Micron Technology, Incorporated (NASDAQ:MU)

Stifel 2017 Technology, Internet and Media Conference

June 05, 2017 12:10 PM ET

Executives

Ernie Maddock - Chief Financial Officer

Analysts

Kevin Cassidy - Stifel Nicolaus

Presentation

Kevin Cassidy

Okay. Good morning, and welcome to Stifel 2017 Technology, Internet and Media Conference. My name is Kevin Cassidy Im one of the semiconductor analysts at Stifel. And it's my pleasure to introduce from Micron Technologys, Ernie Maddock. Ernie is the Chief Financial Officer. Welcome Ernie.

Ernie Maddock

Good morning. Thank you.

Kevin Cassidy

Thank you for coming. And were going to start off everyone of our key note presentation on -- our fireside chat presentation with three basic questions to talk about your Company, your competitive landscape and your growth opportunities. So Ernie, if you could, if there isnt anyone in the audience that doesnt know about Micron, Ernie will give you an overview.

Ernie Maddock

Sure. So we provide a broad array of memory solutions encompassing three or rationally four core technologies; so first of those is DRAM; second is NAND; third is NOR; and the forth 3D XPoint. I would say that DRAM and NAND are the vast majority of the Companys -- the basis of the vast majority of the Companys solutions. But in terms of and market, we play in a very broad array. We have leadership positions and automotive market share, which tends to be products that combine NAND, DRAM and NOR. We have a very strong position in the SSD market, competing in the clients all the way through the enterprise scale SSD space. Mobile solutions both had a component level, as well as in MCP level, for predominantly Asian customers. And then obviously in the client compute datacenter segments more plastic DRAM.

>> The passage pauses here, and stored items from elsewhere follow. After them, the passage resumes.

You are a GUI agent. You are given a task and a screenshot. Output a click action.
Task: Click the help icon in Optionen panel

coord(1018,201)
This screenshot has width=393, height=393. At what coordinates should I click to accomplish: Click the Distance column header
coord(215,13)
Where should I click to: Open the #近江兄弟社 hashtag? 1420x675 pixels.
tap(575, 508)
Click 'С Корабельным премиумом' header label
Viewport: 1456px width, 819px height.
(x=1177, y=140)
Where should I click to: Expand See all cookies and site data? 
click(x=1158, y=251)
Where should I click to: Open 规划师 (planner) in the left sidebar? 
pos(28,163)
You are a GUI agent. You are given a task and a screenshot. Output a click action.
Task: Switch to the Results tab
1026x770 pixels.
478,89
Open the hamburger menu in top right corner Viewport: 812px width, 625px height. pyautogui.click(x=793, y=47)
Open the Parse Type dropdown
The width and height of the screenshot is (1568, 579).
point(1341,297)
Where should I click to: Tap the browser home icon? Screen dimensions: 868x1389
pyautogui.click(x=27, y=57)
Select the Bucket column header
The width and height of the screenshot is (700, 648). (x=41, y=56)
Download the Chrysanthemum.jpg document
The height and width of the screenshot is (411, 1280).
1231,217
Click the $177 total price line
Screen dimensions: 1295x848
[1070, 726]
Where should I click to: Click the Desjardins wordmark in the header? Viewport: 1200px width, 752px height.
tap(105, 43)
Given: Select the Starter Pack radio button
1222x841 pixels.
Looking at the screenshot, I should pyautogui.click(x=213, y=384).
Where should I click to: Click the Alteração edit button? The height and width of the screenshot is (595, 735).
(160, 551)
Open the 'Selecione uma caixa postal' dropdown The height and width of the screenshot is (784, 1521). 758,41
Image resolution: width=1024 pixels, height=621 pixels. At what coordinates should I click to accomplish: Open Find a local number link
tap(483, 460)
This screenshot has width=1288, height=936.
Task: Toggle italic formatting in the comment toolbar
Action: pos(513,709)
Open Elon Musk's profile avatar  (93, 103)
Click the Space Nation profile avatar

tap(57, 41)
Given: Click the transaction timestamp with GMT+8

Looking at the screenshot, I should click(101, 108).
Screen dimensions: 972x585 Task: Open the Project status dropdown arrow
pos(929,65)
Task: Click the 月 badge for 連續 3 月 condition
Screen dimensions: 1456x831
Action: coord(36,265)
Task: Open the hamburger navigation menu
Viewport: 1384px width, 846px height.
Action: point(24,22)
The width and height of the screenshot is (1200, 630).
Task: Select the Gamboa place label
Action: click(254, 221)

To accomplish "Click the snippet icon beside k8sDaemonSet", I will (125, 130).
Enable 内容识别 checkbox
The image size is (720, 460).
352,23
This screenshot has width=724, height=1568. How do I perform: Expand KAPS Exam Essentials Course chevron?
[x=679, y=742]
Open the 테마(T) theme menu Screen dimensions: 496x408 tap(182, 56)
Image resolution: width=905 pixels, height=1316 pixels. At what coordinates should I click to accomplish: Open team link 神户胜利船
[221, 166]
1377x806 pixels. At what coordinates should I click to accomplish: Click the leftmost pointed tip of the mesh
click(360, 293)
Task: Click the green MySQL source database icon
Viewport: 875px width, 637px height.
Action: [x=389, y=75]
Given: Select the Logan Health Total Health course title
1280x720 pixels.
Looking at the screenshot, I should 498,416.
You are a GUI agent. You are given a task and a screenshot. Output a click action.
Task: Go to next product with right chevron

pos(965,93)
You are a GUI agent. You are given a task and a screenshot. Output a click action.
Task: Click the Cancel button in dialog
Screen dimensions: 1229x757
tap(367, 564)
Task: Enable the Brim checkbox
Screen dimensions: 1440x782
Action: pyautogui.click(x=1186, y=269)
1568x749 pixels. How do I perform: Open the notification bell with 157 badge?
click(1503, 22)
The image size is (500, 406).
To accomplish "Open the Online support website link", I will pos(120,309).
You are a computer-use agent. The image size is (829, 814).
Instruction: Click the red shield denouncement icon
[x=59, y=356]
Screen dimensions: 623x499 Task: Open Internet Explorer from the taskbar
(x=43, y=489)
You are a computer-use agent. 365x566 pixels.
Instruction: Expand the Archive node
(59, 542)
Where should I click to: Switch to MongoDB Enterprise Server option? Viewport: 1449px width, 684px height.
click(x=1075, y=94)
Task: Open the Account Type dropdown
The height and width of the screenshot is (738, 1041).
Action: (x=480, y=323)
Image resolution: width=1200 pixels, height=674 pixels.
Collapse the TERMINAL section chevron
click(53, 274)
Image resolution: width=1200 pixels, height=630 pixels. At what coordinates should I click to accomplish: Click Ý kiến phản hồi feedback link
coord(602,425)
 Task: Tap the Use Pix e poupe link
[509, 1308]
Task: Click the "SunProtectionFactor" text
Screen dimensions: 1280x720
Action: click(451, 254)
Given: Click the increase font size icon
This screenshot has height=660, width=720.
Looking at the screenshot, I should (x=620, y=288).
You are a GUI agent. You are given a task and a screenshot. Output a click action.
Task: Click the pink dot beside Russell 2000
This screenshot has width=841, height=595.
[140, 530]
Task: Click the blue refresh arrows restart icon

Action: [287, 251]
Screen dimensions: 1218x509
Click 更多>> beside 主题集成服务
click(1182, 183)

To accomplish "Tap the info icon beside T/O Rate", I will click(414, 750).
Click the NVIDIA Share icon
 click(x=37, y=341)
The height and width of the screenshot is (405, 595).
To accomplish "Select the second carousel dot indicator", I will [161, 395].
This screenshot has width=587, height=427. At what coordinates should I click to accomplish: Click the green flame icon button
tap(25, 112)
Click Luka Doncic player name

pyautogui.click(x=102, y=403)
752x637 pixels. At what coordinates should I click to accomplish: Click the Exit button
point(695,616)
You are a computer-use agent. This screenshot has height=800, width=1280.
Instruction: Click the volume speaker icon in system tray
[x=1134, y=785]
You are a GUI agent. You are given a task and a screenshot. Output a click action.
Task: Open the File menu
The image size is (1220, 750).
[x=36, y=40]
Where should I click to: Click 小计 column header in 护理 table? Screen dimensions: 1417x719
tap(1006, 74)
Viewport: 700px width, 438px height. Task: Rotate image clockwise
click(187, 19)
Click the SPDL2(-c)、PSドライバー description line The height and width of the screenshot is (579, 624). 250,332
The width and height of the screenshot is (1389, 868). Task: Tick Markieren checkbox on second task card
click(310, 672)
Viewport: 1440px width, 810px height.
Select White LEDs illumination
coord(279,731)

Memory, I think is beginning to be appreciate as a really big component of the future that all of us, I think, live each day both in terms of the capture and storage of the vast amounts of information that are being captured about us and about the world in which we live. And then the conversion of that information into meaningful business insights and memory plays a vital role in each step of the way as we go through that transformation. So the memory right now, if youre conservative, its probably outgrowing overall semi by 3 to 4 times, if you want to be on the more aggressive end of the estimate, you should say that memory in general is outgrowing the basic semiconductor TAM by as much as 5 times. And thats a statement of a 2016 to 2018 expected TAM.

So really a renaissance of usefulness of memory and I think some very, very high profile companies are beginning to publicly talk about the fact that memory performance and memory capacity and capability is as important to them as the process or performance that underlies whatever application or whatever solution theyre trying to bring to the market. So its a great place to be in.

Kevin Cassidy

I agree. And thats been our thesis for many years on Micron. But the importance of memory, if you want to get a higher speed, phone is that more DRAM and it gives you better performance, I am just putting in a new processor. And so with that, whats also interesting in the market has been the consolidation. And maybe, if you just talk a little bit about the competitive landscape of where Micron stands now, maybe where it was five-10 years ago, and what does it look like for the future?

Ernie Maddock

Sure. So there are three fundamental IP holders and competitors in the DRAM space, Samsung, Hynix and Micro. That share position has actually been relatively constant. We are all producing at the 20 nanometer and the 1x node, Micron probably little more on 20, a little less on 1x that will be changing considerably over the course of the next 12 months or so.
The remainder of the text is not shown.